_Texto fornecido_.
****

A 'neutralidade' da tributação, contudo, é negada no controle dos gastos. Aplica-se aqui a ideologia da 'responsabilidade fiscal' sobre os gastos sociais, mas não sobre as despesas com os juros sobre a dívida pública. Apesar de representarem parcela substancial do gasto público, os juros não são tratados como despesa pública passível de disciplinamento, e sim como necessidade indiscutível, decorrência 'natural' das opções de política monetária do Banco Central, para o qual não deve haver limites legais, ao contrário dos constrangimentos impostos aos gastos sociais.

****

_Dados fornecidos_.
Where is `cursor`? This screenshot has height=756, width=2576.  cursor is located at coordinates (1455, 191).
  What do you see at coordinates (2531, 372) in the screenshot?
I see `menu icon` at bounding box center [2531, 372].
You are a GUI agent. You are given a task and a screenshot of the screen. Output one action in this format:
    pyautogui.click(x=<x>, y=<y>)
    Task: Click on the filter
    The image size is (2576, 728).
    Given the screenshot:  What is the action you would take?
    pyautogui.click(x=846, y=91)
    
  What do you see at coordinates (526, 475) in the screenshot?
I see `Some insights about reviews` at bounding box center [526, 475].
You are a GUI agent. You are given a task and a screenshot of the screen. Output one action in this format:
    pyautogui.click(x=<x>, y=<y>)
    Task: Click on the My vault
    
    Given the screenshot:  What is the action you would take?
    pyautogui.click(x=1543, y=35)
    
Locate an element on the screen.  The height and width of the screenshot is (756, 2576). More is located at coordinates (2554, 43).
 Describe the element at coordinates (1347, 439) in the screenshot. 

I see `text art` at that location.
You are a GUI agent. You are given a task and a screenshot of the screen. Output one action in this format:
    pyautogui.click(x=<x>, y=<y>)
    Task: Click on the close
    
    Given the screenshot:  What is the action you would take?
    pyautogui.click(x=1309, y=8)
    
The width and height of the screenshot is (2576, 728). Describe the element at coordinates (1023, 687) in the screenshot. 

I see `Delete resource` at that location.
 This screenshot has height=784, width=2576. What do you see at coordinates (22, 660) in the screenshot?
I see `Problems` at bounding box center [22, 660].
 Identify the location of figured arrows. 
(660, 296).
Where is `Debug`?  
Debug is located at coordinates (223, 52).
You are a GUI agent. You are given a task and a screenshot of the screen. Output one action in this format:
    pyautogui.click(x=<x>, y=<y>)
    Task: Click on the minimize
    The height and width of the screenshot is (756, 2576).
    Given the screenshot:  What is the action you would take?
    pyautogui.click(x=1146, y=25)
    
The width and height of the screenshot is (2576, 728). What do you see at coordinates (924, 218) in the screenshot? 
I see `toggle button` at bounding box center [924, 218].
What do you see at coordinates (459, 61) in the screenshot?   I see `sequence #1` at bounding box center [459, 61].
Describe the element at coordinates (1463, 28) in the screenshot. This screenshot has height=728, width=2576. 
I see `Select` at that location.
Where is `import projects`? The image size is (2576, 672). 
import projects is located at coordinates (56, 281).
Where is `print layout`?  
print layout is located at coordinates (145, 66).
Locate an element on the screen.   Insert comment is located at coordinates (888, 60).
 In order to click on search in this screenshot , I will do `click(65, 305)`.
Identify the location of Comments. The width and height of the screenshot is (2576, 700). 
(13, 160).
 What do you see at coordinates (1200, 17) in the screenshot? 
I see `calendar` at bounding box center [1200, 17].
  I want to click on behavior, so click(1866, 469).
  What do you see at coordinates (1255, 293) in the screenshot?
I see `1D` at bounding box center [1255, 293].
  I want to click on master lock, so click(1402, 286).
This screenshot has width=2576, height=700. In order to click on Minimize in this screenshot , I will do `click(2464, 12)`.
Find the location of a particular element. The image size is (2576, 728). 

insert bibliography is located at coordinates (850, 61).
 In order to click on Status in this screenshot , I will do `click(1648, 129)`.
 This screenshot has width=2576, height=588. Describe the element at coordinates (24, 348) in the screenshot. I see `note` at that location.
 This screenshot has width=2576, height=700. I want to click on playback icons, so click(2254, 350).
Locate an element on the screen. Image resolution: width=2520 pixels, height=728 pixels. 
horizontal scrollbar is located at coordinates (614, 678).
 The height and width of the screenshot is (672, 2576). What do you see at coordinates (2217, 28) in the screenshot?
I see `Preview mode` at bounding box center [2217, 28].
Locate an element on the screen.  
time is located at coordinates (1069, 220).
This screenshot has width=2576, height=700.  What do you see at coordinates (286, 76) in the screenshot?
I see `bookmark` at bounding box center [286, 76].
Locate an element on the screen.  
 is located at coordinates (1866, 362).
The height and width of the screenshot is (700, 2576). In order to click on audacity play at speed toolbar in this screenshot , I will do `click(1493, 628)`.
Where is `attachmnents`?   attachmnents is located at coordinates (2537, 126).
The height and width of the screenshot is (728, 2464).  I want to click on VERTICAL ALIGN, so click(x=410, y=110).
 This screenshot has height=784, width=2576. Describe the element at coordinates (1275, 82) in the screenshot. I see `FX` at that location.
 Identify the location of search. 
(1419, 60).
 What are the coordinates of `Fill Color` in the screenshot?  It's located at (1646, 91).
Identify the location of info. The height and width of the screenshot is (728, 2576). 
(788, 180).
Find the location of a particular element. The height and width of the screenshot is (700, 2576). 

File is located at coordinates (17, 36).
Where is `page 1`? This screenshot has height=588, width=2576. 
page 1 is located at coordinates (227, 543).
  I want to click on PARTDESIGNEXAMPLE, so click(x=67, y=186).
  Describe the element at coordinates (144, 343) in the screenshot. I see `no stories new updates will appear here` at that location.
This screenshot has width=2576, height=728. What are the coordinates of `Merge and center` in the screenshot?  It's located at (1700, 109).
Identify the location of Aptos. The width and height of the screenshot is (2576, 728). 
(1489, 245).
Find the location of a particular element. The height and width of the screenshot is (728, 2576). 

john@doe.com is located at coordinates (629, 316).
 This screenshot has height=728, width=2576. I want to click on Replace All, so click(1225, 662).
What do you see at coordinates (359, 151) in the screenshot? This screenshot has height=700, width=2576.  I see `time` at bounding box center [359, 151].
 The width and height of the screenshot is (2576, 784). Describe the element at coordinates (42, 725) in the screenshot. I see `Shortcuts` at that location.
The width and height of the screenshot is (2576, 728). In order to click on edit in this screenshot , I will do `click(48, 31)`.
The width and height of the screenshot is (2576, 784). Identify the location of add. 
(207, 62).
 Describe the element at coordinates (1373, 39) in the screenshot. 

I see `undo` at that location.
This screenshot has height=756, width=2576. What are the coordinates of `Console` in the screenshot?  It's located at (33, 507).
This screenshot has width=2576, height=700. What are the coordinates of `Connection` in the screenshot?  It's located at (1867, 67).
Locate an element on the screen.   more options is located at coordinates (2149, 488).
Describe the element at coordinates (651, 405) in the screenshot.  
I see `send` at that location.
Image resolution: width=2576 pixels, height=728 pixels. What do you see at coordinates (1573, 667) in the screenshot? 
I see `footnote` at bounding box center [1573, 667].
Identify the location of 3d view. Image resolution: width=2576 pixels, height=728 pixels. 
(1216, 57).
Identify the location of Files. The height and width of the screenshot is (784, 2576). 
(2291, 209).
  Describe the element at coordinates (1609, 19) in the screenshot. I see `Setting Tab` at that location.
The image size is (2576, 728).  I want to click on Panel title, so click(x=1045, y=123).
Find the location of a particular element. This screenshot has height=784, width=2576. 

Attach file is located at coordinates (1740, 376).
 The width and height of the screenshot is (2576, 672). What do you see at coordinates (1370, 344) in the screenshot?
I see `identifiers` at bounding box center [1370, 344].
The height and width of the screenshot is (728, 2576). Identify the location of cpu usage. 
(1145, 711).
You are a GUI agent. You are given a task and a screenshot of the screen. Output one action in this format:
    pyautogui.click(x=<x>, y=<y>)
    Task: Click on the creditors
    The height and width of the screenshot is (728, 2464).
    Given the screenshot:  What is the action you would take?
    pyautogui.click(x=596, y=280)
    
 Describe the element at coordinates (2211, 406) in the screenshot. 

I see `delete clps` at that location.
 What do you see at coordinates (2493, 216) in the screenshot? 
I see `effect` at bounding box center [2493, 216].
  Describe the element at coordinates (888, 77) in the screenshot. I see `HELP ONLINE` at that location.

****

_Exercícios_.
- A) Responda, com base no texto sobre tributação e gastos públicos:
(i) A quais gastos se aplica a ideologia da "responsabilidade fiscal"?
(ii) Como são tratados os juros sobre a dívida pública, em vez de despesa passível de disciplinamento?
(iii) Para qual instituição não deve haver limites legais?
- B) Retome o texto sobre tributação e gastos públicos e continue-o a partir do ponto em que termina.

_Respostas_.
- A)
(i) Aos gastos sociais.
(ii) Como necessidade indiscutível, decorrência "natural" das opções de política monetária do Banco Central.
(iii) Para o Banco Central.

- B)
As reformas tributárias tiveram papel relevante na América Latina, para a estabilização da moeda, a liberalização da economia e a reconstrução do núcleo do poder estatal. Mahon (2004) destaca o desenho muito similar das reformas tributárias em 15 países da região, de 1977 a 1995, com menor progres-sividade, menos isenções, ênfase na tributação sobre o valor agregado e fortalecimento da administração tributária. A análise mostra também o vínculo entre as reformas e as condições impostas pelo FMI nos programas de apoio financeiro. As reformas tributárias no continente seguiram duas orientações básicas (CARVALHO, 1997). A primeira delas é a redução do papel da tributação direta, sob a tese de que aperfeiçoar o IR é muito caro e difícil, pelos problemas de evasão e elisão, reforçados pela abertura financeira que permite a migração e o mascaramento da titularidade de recursos de alta liquidez. Não se discutem alternativas de reforço da fiscalização no IR, inclusive com a experiência dos países centrais, em que a cobrança rigorosa do IR é bastante enfatizada, nem se discute a cooperação internacional para combater a circulação de recursos com origem criminosa, como é o caso da evasão fiscal.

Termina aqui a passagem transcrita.